Required validation:
- identify which credential can call
POST /s3/serviceAccounts - confirm whether cluster admin can automate service-account creation
- confirm whether the API requires the parent S3 user's credential context
- decide whether the GPUaaS adapter stores parent S3 user credentials in Vault
Audit Reliability¶
WEKA S3 audit events are sent through webhook, but docs warn that events can be discarded if the webhook target is unavailable or internal buffers fill.
Implications:
- WEKA audit is evidence, not the only source of truth
- GPUaaS must audit all control-plane grant/credential/mount mutations itself
- WEKA audit webhook receiver needs monitoring, buffering, and alerting
Contract Implications¶
Add or confirm OpenAPI contracts for:
- list owned/shared buckets
- create bucket
- create/revoke storage grant
- list mount plans and provider mount health
- reconcile provider path/quota/drift state
- issue direct S3 credentials, capability-gated until S3 is enabled
- list credential sessions, capability-gated until S3 is enabled
- revoke credential session where provider supports it
- provider capability/status read model
- provider drift read model
Add internal adapter interfaces for:
type StorageProvider interface {
CreateNamespace(ctx, input) (ProviderNamespaceRef, error)
DeleteNamespace(ctx, ref) error
BuildMountPlan(ctx, input) (MountPlan, error)
ReconcileMount(ctx, input) (MountStatus, error)
SetNamespaceQuota(ctx, input) error
GetNamespaceUsage(ctx, ref) (Usage, error)
PutBucketPolicy(ctx, input) error // S3 capability-gated
CreateServiceAccount(ctx, input) (ProviderCredentialRef, error) // S3 capability-gated
DeleteServiceAccount(ctx, ref) error // S3 capability-gated
IssueTemporaryCredentials(ctx, input) (TemporaryCredentials, error) // S3 capability-gated
ConfigureAuditWebhook(ctx, input) error // S3 capability-gated
}
Do not expose WEKA-specific request/response types outside the storage provider adapter.
Implementation Recommendation¶
Proceed with the GPUaaS storage IAM model, but implement WEKA as a provider adapter behind the storage domain.
Near-term order:
- Build local-dev fake provider and WEKAFS mount-plan compiler tests.
- Add provider binding, namespace/path reference, quota, and mount health schema.
- Add OpenAPI contracts for storage namespaces, grants, mount plans, provider capabilities, and provider drift.
- Implement WEKA adapter for filesystem/path namespace mapping, usage/quota
reads, and mount-plan generation against environment-scoped filesystems
(
gpuaas-kind-fsin kind/dev,gpuaas-fsin production-like validation). - Run integration validation against actual WEKA:
- create project namespace under
gpuaas-kind-fs - mount read-write from one workload
- mount read-only from a second workload
- validate multi-writer semantics where product allows it
- validate quota/usage reporting
- validate cleanup/revocation behavior
- reconcile provider drift into the v3 read model
- Defer S3 adapter operations until S3 protocol hosts/containers are enabled: parent S3 user policy, STS with restrictive policy, direct AWS CLI access, service accounts, and S3 audit webhook delivery.
Decision¶
WEKA can likely support the expected v3 storage model as a dual-protocol backend.

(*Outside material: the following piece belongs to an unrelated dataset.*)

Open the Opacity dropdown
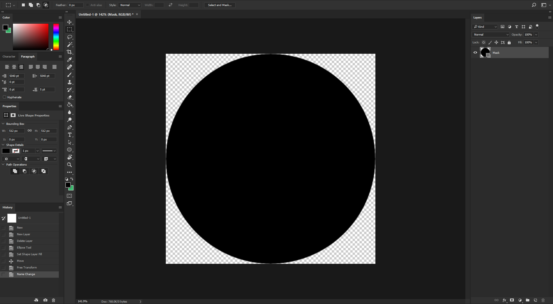The width and height of the screenshot is (553, 304). tap(536, 34)

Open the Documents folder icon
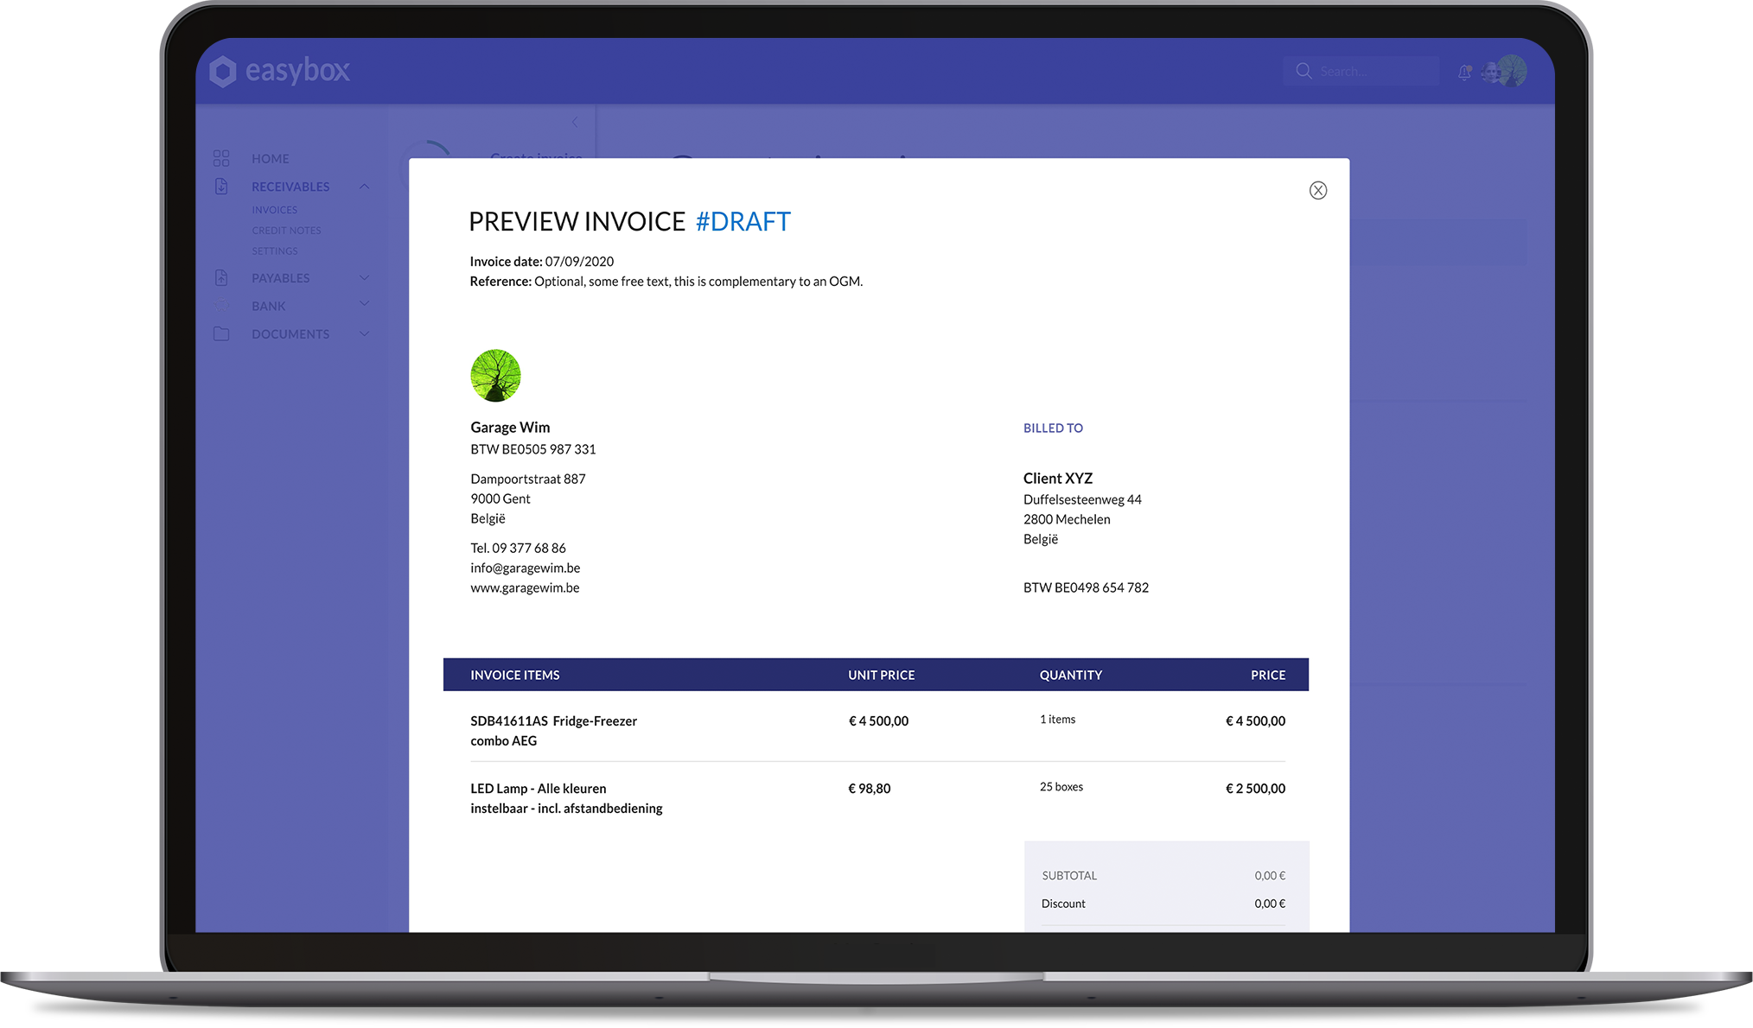pos(221,333)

WEKAFS/POSIX should be the default path for training and app mounts; S3/STS should be enabled and validated for bucket/object workflows, with validation still needed around active STS revocation, service-account API ownership, policy size, and scale limits.
The GPUaaS product model should remain provider-neutral and project-first. WEKA-specific details belong in the storage provider adapter and ops read models, not in the user-facing IA.